12 Ağustos 2007 Pazar

BAYKAL, TUĞBA ÖZAY'I ZİYARET EDECEK Mİ?

Tuğba'yı az tanırım. Ama hırslı, azimlidir. "Mankenler oyuncu olabilir mi" tartışmasını Savaş Ay'a bırakırsak, oyunculuğa düşkün bir mankendir Tuğba.
" Mankenler oyuncu olabilir mi yerine mankenler politikacı olabilir mi" sorusunu soracak olursak ise, politikada toplumun her kesiminden temsilci olması gerektiğinden yola çıkarak, Tuğba'nın da politikaya girmesini saygıyla karşılamak gerekiyor.

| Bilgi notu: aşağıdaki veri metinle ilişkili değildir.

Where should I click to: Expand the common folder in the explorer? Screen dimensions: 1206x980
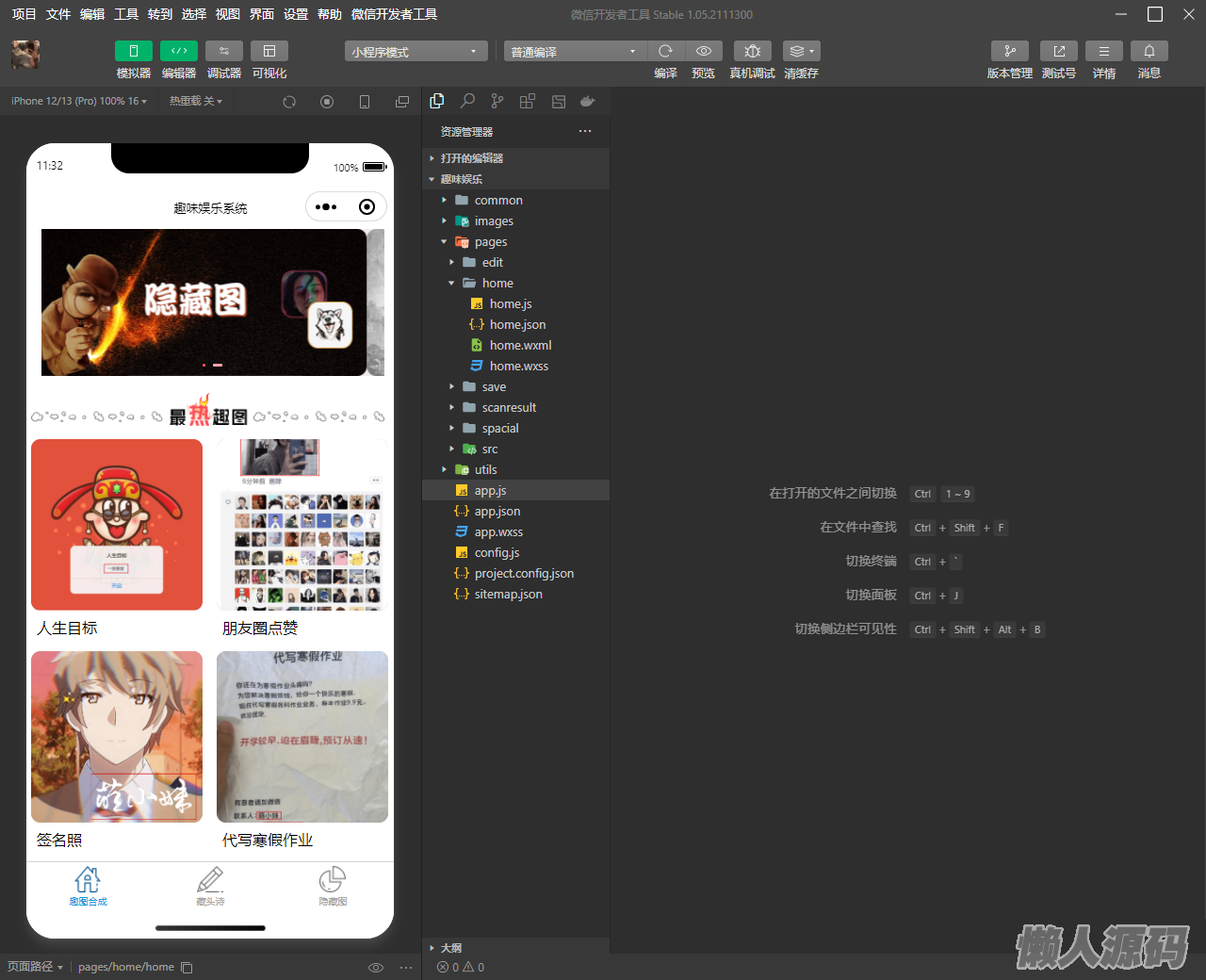pos(498,200)
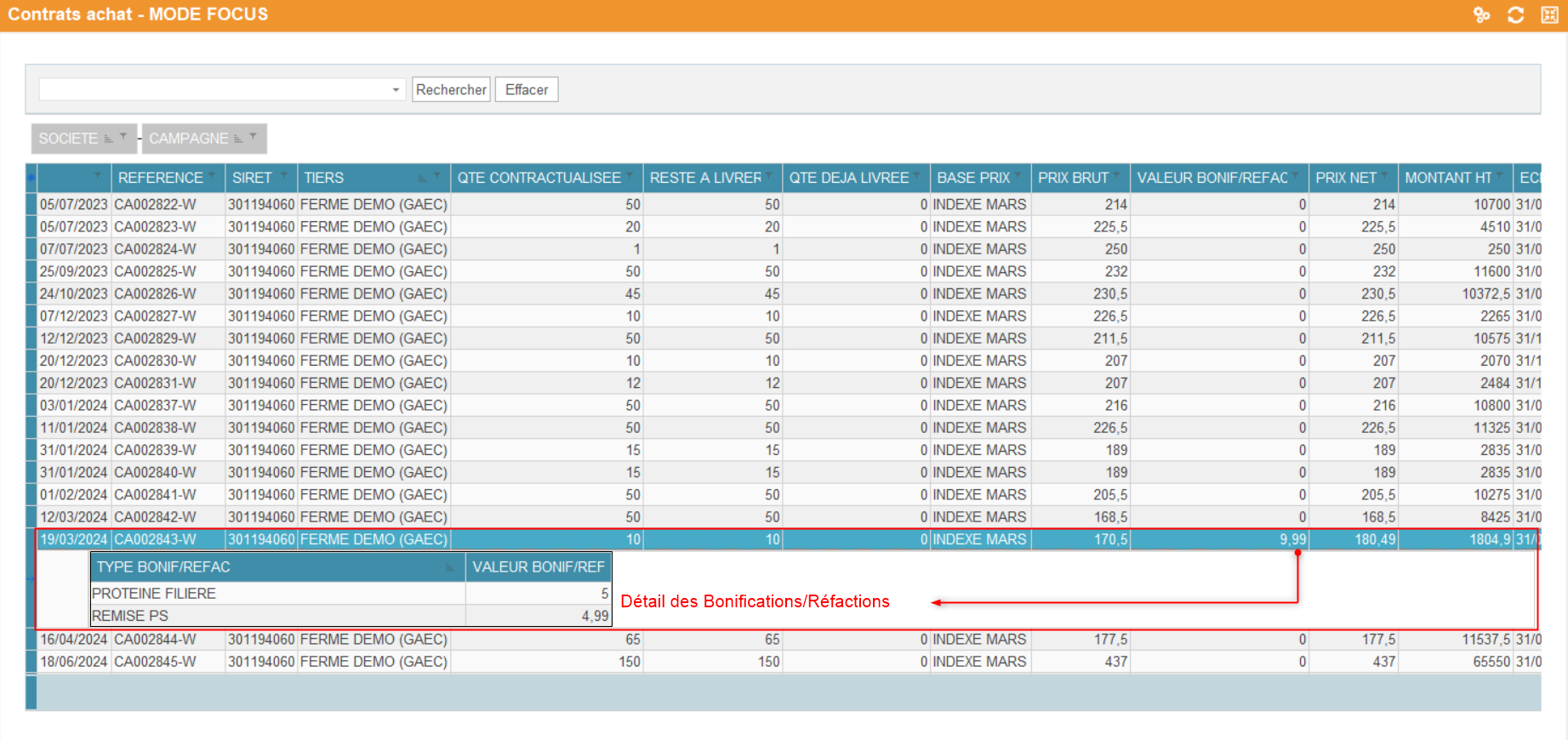1568x740 pixels.
Task: Open the filter dropdown of the date column
Action: (98, 175)
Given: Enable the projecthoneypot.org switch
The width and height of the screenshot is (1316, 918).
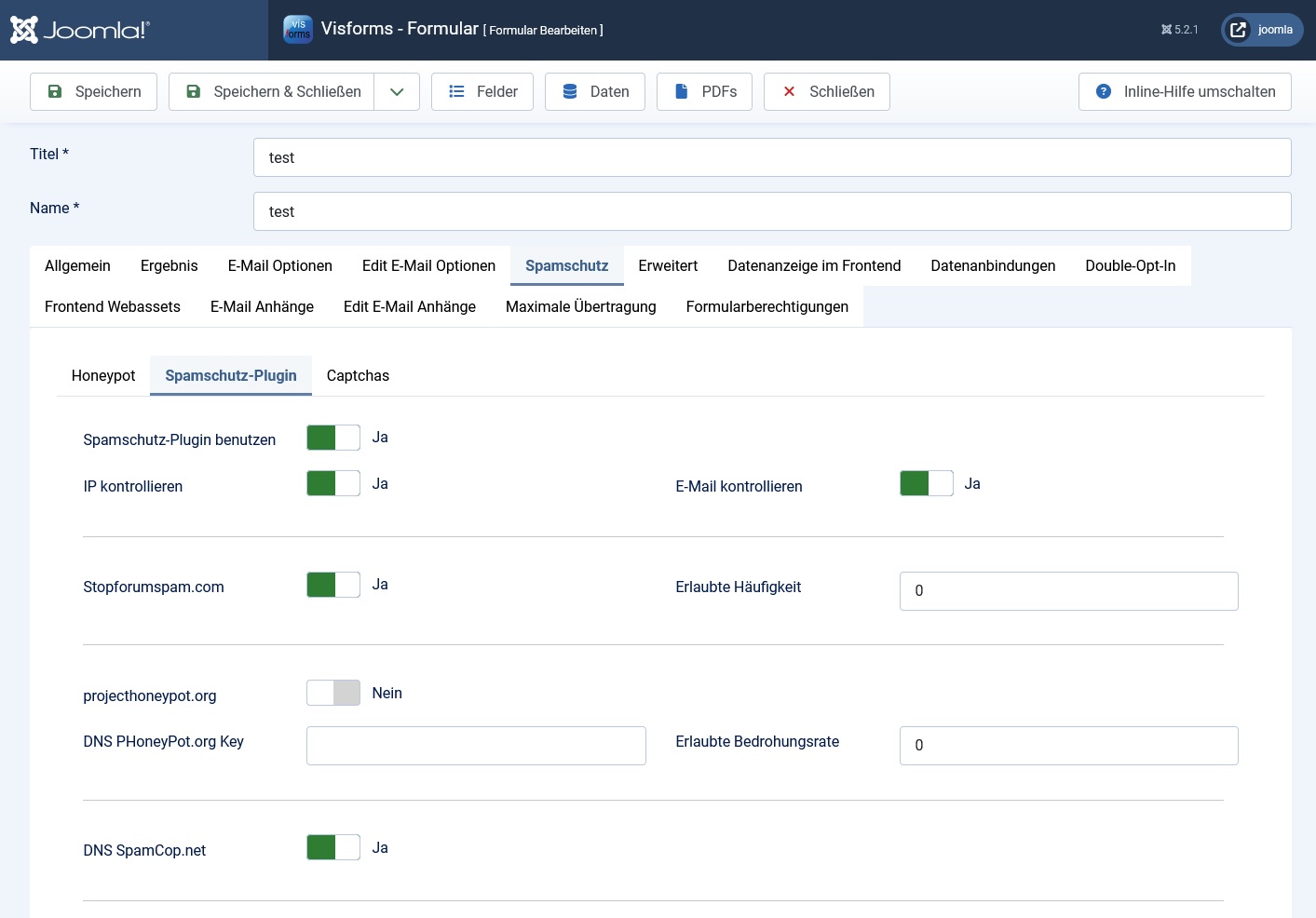Looking at the screenshot, I should [x=333, y=693].
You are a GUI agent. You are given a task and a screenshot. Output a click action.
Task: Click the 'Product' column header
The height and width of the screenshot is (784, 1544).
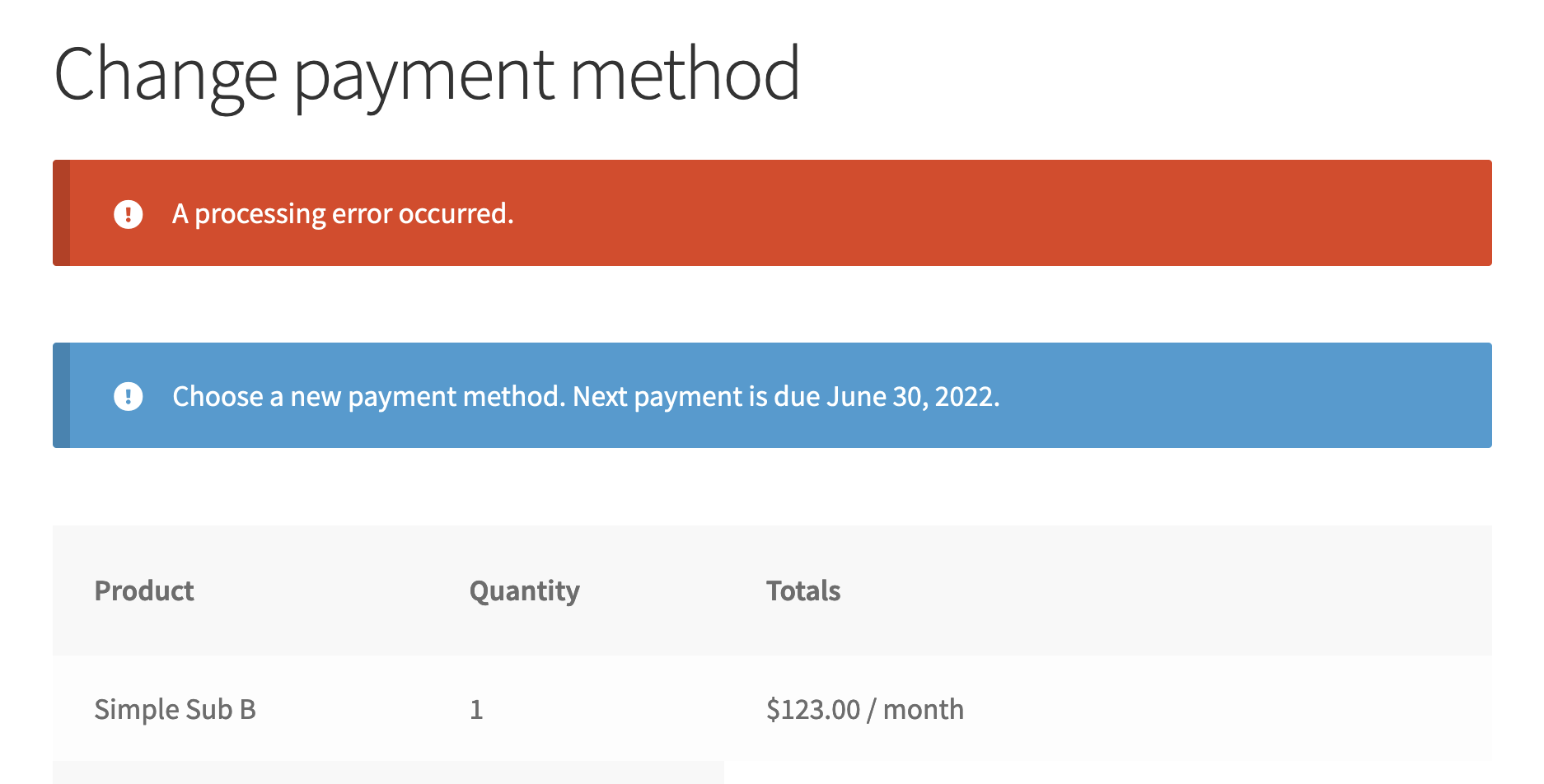144,590
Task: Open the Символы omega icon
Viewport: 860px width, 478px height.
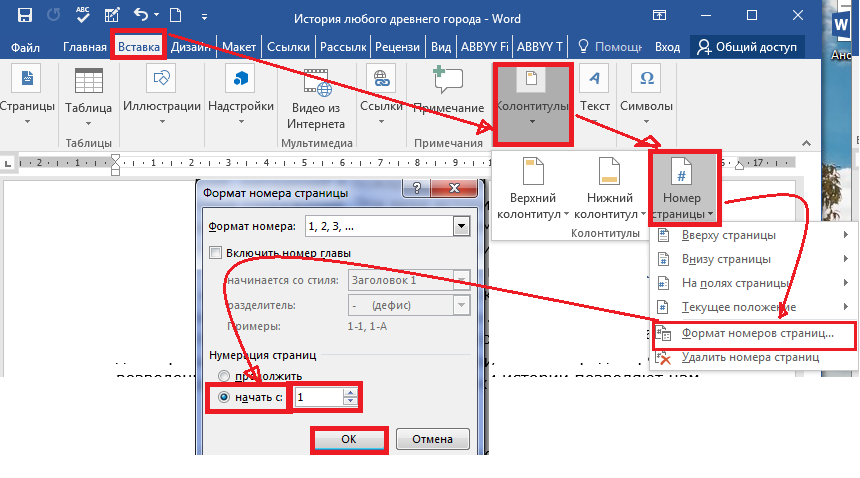Action: (647, 80)
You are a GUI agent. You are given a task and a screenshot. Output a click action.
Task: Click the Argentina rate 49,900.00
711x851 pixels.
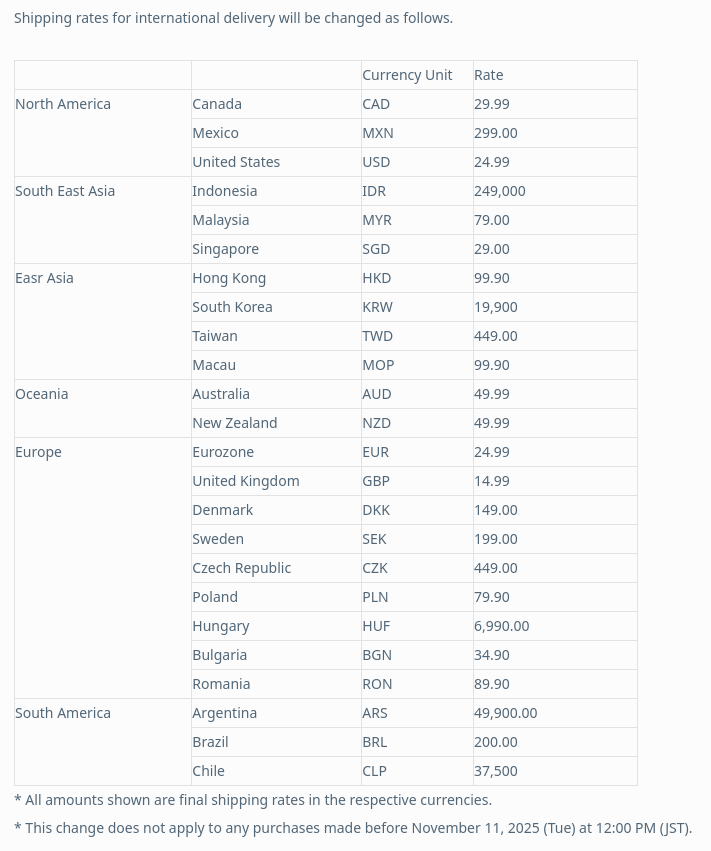(x=505, y=713)
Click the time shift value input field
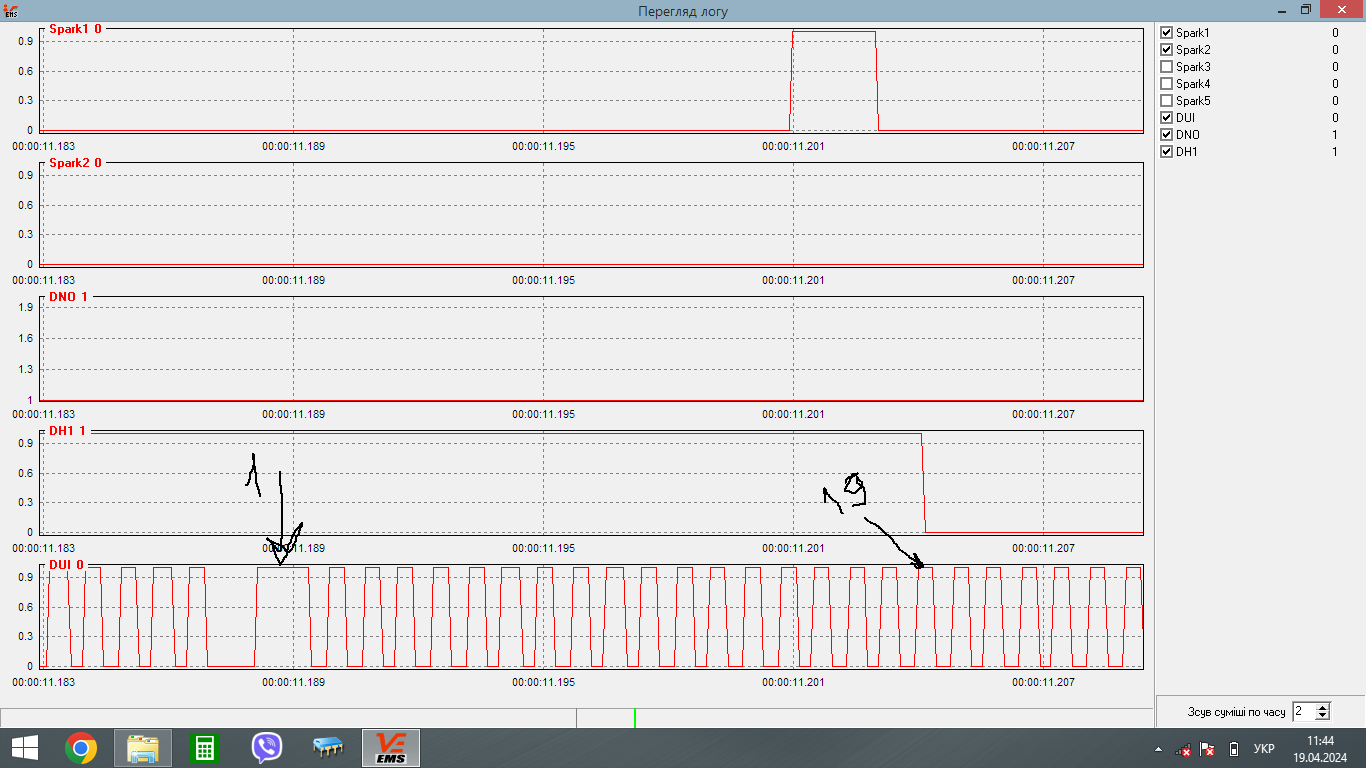This screenshot has height=768, width=1366. pos(1303,712)
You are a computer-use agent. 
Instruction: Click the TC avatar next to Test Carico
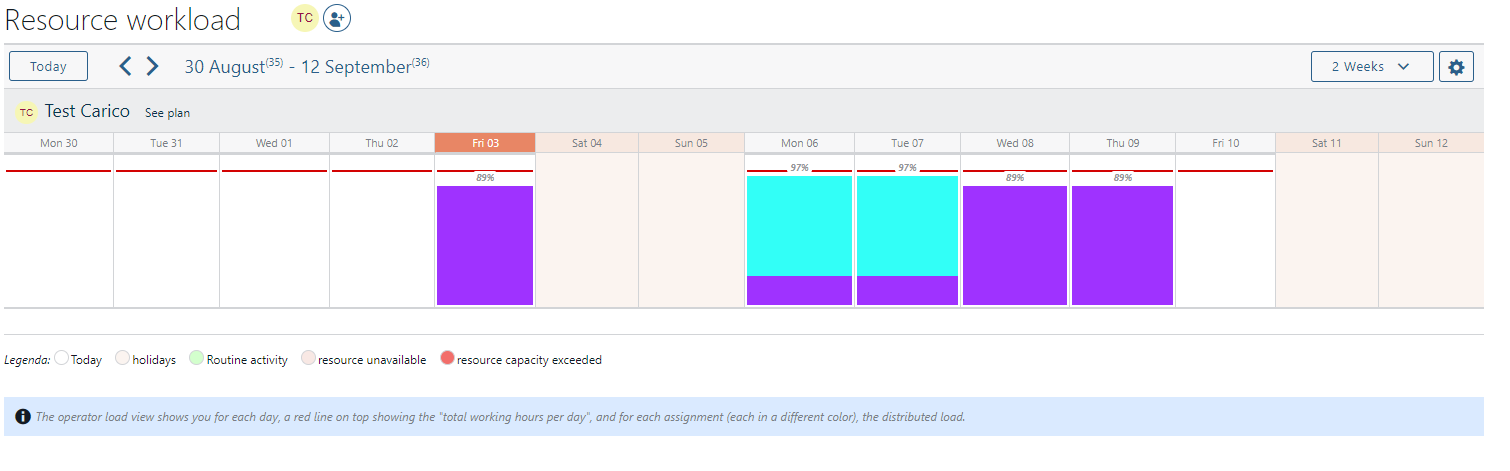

Evinde oturabilirdi, jeepiyle gezebilirdi, balığa çıkabilirdi. (Balık yemeğe gitmek anlamında)
Zoru seçti! CHP'nin vitrini olacaktı belki ama kendisini cezaevinde buldu. Bu güzel kadının yüzündeki yorgun çizgiler ise adeta partisinin seçim hüsranının bir dışavurumu!
Medyamızda "meleğin düşüşü" türü bir kampanyayla anlatılıyor onun cezaevi günleri!
Paris Hilton'a benzetiliyor ama Tuğba'nın hali ve ruh durumu ne Paris'te, ne Hilton'da besbelli!
Güzel bir kadının çöküşü, medya için zengin bir malzeme.
" Koğuş arkadaşları kim?" " Ne yedi, ne içti?" "Neler yiyemedi", "Kıyafetlerini niçin değiştiremedi", "Nerede yıkandı?" gibi soruların cevabını buluyoruz gazetede.
Tuğba, sevgilisinden ayrılmak için mahallenin ağır ağabeyilerinden, "bacıları" olarak yardım isteyen sıradan bir kız olsa, kadın/erkek kavgaları ve "bacımızı rahat bırakın" muhabbetleri Akmerkez'de değil, Armutlu'nun arka sokaklarında yaşansa,
konu belki babacan bir komiserin uzlaştırma çabalarıyla mahalle karakolunda biterdi.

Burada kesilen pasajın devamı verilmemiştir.